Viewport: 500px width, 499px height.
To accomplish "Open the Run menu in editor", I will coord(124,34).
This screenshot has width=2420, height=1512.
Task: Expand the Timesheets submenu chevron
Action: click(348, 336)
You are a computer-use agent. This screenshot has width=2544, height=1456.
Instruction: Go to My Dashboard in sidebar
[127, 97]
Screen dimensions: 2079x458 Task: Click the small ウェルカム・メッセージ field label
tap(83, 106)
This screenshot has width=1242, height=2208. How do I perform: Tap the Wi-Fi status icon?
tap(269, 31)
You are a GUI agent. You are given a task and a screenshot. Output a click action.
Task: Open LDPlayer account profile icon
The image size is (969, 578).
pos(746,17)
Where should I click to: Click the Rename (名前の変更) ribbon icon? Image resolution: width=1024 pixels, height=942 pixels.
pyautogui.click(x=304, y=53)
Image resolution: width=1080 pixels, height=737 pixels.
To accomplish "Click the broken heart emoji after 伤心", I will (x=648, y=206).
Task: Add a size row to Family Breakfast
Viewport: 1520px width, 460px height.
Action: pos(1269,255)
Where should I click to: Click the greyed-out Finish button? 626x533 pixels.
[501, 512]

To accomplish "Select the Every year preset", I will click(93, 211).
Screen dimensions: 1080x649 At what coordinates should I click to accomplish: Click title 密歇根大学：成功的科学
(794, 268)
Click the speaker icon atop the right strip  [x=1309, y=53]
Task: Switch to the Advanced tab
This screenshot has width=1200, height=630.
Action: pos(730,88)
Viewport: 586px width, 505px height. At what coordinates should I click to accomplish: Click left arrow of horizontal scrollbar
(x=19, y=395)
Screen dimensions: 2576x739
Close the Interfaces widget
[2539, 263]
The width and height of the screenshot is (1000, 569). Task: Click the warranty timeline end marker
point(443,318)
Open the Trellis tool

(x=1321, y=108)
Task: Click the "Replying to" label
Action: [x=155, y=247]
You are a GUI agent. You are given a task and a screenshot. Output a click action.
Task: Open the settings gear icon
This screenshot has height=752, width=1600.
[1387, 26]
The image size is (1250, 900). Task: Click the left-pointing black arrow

Task to carry out:
Convert the items from the first line through the line containing "pos(746,17)" into a Markdown table. Use the columns "Row" and "Line", number each row, and leave out blank lines.

Answer to the task:
| Row | Line |
|---|---|
| 1 | Viewport: 500px width, 499px height. |
| 2 | To accomplish "Open the Run menu in editor", I will coord(124,34). |
| 3 | This screenshot has width=2420, height=1512. |
| 4 | Task: Expand the Timesheets submenu chevron |
| 5 | Action: click(348, 336) |
| 6 | You are a computer-use agent. This screenshot has width=2544, height=1456. |
| 7 | Instruction: Go to My Dashboard in sidebar |
| 8 | [127, 97] |
| 9 | Screen dimensions: 2079x458 Task: Click the small ウェルカム・メッセージ field label |
| 10 | tap(83, 106) |
| 11 | This screenshot has width=1242, height=2208. How do I perform: Tap the Wi-Fi status icon? |
| 12 | tap(269, 31) |
| 13 | You are a GUI agent. You are given a task and a screenshot. Output a click action. |
| 14 | Task: Open LDPlayer account profile icon |
| 15 | The image size is (969, 578). |
| 16 | pos(746,17) |